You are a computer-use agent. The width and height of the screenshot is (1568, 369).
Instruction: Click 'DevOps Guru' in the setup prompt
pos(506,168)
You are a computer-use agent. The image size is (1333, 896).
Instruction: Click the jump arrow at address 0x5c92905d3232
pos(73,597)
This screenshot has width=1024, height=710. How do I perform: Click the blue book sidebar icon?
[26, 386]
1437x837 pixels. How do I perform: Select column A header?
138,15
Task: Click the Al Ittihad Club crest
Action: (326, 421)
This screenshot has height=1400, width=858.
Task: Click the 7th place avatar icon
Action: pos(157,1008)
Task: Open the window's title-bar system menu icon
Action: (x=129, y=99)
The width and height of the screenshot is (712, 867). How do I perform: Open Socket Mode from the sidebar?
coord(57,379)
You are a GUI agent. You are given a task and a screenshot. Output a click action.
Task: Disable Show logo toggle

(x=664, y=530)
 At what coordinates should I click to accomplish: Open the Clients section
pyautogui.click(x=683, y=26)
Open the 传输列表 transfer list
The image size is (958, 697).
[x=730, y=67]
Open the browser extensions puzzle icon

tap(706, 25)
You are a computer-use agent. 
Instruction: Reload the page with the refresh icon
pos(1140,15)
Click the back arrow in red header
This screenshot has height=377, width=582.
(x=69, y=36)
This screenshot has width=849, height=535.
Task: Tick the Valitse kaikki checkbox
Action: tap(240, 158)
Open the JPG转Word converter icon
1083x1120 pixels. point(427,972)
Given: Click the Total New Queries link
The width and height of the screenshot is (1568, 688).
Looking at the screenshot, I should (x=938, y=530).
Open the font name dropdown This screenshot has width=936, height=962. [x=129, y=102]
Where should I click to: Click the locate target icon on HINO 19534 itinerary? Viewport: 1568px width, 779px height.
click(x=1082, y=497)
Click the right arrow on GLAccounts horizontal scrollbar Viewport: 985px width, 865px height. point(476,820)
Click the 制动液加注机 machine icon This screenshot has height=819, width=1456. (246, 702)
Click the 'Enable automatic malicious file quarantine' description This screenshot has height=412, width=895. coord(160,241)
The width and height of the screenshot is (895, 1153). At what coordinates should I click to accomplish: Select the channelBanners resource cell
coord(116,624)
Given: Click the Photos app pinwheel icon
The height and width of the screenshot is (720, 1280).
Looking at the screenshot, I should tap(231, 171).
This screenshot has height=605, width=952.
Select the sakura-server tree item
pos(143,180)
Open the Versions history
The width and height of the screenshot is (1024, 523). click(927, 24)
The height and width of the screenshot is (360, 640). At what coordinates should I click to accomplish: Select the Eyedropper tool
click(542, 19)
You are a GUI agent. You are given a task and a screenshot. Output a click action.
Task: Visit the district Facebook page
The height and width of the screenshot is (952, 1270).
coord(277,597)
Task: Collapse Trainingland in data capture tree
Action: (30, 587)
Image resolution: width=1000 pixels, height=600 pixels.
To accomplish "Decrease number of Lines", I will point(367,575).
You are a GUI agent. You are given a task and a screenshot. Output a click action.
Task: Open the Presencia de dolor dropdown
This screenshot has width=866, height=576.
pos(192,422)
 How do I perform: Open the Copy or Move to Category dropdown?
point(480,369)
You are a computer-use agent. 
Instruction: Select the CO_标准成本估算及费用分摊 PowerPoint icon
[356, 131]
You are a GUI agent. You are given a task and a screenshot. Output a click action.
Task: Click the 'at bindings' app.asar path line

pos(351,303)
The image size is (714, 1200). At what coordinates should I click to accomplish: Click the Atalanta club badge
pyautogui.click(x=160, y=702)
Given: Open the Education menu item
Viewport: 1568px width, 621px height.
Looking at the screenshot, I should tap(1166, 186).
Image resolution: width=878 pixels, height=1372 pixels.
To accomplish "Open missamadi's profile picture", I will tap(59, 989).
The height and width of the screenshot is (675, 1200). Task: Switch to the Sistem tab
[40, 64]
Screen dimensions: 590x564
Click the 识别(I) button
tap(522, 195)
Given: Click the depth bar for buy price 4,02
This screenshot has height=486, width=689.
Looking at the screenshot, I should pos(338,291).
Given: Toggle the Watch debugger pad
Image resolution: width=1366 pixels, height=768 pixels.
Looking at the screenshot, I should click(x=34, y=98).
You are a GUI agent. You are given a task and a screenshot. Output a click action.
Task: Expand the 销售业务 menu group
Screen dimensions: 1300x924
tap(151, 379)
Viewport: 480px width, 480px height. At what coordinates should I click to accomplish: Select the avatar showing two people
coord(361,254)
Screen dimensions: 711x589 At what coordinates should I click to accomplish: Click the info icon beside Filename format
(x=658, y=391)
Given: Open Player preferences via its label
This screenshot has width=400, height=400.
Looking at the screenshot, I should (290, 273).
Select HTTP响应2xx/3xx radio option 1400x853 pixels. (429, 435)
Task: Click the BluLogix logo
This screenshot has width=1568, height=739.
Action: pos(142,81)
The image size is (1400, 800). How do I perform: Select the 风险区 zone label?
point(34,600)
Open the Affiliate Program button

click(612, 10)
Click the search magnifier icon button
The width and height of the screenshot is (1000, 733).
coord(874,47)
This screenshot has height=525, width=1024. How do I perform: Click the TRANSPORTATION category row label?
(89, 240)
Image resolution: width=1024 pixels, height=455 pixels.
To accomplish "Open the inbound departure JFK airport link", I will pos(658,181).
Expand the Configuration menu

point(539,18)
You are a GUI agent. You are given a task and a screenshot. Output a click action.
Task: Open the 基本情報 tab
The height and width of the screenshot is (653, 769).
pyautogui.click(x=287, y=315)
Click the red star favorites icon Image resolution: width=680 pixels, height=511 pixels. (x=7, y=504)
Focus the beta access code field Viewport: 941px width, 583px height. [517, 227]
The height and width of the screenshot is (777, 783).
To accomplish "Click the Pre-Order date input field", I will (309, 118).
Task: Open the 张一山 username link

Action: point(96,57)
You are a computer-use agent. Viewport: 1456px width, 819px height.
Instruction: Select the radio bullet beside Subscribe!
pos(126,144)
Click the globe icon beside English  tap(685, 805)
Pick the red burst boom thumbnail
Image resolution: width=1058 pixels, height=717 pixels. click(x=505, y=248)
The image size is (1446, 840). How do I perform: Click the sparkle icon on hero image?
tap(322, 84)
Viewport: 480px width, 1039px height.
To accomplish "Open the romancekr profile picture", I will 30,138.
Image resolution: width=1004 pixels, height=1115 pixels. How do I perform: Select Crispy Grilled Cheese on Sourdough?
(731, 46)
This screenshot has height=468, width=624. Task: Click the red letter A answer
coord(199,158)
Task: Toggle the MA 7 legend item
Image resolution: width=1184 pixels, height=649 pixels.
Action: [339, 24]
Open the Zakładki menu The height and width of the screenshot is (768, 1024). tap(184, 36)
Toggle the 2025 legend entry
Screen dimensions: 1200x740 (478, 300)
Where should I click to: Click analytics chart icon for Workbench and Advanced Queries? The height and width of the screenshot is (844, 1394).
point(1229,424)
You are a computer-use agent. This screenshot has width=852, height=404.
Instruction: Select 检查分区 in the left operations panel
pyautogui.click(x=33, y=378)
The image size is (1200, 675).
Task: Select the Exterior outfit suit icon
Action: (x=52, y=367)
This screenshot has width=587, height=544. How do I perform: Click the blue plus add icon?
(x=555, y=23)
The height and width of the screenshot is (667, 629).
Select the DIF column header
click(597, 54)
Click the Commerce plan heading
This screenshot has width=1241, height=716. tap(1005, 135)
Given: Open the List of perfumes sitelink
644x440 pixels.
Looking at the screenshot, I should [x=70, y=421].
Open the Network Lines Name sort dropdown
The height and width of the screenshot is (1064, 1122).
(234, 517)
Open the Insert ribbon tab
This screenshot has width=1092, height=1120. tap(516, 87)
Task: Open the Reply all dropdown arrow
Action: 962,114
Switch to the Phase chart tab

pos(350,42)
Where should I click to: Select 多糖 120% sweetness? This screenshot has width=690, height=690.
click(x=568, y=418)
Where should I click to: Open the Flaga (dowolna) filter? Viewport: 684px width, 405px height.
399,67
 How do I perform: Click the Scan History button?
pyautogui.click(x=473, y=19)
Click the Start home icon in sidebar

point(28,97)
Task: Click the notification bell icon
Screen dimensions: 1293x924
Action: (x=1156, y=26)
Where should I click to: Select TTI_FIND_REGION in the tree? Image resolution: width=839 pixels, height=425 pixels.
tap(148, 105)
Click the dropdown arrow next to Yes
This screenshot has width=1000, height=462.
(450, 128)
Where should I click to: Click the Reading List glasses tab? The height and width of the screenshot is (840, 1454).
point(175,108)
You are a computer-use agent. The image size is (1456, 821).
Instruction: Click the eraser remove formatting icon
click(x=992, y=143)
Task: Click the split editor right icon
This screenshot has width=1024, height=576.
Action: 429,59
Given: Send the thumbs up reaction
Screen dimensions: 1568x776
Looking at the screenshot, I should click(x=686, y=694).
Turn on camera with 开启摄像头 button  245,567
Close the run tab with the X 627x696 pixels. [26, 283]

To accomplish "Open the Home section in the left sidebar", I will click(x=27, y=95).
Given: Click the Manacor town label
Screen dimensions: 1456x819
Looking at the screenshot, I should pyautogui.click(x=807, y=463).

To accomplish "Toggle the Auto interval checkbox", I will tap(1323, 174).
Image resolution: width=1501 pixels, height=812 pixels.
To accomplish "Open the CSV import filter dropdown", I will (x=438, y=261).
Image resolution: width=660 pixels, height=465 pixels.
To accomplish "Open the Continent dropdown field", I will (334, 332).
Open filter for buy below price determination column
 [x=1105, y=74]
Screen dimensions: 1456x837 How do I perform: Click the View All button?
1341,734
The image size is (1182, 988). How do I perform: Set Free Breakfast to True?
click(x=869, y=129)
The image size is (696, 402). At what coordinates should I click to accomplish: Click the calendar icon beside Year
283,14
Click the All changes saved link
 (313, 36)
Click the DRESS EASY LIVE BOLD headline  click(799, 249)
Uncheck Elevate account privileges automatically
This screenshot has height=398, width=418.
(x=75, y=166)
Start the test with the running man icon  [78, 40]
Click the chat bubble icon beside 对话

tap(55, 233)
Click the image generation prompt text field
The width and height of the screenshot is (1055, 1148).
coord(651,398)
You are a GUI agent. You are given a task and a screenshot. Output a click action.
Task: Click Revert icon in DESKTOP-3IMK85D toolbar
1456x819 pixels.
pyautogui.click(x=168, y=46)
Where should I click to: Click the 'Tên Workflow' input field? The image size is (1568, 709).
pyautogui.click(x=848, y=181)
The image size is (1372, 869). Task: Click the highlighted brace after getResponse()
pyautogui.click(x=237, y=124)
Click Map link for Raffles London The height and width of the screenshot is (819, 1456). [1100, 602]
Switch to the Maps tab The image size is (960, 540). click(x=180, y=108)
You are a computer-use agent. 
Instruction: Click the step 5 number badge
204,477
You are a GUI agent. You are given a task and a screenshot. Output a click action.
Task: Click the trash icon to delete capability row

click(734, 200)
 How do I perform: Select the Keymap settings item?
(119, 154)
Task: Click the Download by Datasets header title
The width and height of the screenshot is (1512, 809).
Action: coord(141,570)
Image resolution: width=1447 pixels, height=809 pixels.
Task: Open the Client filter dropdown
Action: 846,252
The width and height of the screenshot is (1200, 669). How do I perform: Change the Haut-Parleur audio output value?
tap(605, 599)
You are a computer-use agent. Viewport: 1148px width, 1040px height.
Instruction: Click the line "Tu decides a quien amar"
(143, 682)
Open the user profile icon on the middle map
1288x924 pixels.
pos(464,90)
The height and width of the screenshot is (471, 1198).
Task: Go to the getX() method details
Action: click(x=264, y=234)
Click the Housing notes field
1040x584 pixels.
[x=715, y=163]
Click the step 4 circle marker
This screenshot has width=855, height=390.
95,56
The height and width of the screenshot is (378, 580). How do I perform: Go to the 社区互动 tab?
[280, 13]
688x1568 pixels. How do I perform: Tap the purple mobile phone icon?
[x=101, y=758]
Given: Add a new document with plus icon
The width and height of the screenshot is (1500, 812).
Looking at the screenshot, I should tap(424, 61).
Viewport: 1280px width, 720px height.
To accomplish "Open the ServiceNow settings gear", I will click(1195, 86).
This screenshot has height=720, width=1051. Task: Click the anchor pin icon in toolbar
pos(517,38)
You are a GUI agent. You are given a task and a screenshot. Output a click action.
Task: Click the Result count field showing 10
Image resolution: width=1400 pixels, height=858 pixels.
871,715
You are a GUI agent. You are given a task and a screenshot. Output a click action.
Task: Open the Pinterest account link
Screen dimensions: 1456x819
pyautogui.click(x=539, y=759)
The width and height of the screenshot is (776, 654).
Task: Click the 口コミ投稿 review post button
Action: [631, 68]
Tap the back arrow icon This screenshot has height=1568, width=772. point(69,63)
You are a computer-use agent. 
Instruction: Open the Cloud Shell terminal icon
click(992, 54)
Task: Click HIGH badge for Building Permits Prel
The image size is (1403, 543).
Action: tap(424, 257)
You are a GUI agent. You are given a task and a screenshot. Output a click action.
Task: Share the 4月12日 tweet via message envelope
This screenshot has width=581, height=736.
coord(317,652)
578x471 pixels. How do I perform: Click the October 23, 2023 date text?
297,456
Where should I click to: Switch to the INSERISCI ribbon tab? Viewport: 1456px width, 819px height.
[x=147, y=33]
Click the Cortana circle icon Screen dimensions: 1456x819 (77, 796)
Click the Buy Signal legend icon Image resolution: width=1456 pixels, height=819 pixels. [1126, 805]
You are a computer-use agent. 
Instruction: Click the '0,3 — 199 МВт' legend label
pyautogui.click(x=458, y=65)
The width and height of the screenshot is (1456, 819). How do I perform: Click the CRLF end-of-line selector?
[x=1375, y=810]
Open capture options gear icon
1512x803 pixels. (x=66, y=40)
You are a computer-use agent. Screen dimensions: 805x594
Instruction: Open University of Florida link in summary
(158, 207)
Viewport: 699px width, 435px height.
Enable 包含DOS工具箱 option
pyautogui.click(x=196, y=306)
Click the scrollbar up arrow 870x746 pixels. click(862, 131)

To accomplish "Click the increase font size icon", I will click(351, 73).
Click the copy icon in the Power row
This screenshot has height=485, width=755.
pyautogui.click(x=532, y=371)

--*--

### OBJECTIVE:
Switch every "sidebar" to "side panel" in the part of the data that opens with the line containing "This screenshot has width=1024, height=710." and closes with the line containing "pos(143,180)", and leave everything else unchanged. Return only those lines.

### SOLUTION FOR THIS EXERCISE:
This screenshot has width=1024, height=710. How do I perform: Click the blue book side panel icon?
[26, 386]
1437x837 pixels. How do I perform: Select column A header?
138,15
Task: Click the Al Ittihad Club crest
Action: (326, 421)
This screenshot has height=1400, width=858.
Task: Click the 7th place avatar icon
Action: pos(157,1008)
Task: Open the window's title-bar system menu icon
Action: (x=129, y=99)
The width and height of the screenshot is (712, 867). How do I perform: Open Socket Mode from the side panel?
coord(57,379)
You are a GUI agent. You are given a task and a screenshot. Output a click action.
Task: Disable Show logo toggle

(x=664, y=530)
 At what coordinates should I click to accomplish: Open the Clients section
pyautogui.click(x=683, y=26)
Open the 传输列表 transfer list
The image size is (958, 697).
[x=730, y=67]
Open the browser extensions puzzle icon

tap(706, 25)
You are a computer-use agent. 
Instruction: Reload the page with the refresh icon
pos(1140,15)
Click the back arrow in red header
This screenshot has height=377, width=582.
(x=69, y=36)
This screenshot has width=849, height=535.
Task: Tick the Valitse kaikki checkbox
Action: tap(240, 158)
Open the JPG转Word converter icon
1083x1120 pixels. point(427,972)
Given: Click the Total New Queries link
The width and height of the screenshot is (1568, 688).
Looking at the screenshot, I should (x=938, y=530).
Open the font name dropdown This screenshot has width=936, height=962. [x=129, y=102]
Where should I click to: Click the locate target icon on HINO 19534 itinerary? Viewport: 1568px width, 779px height.
click(x=1082, y=497)
Click the right arrow on GLAccounts horizontal scrollbar Viewport: 985px width, 865px height. point(476,820)
Click the 制动液加注机 machine icon This screenshot has height=819, width=1456. (246, 702)
Click the 'Enable automatic malicious file quarantine' description This screenshot has height=412, width=895. coord(160,241)
The width and height of the screenshot is (895, 1153). At what coordinates should I click to accomplish: Select the channelBanners resource cell
coord(116,624)
Given: Click the Photos app pinwheel icon
The height and width of the screenshot is (720, 1280).
Looking at the screenshot, I should tap(231, 171).
This screenshot has height=605, width=952.
Select the sakura-server tree item
pos(143,180)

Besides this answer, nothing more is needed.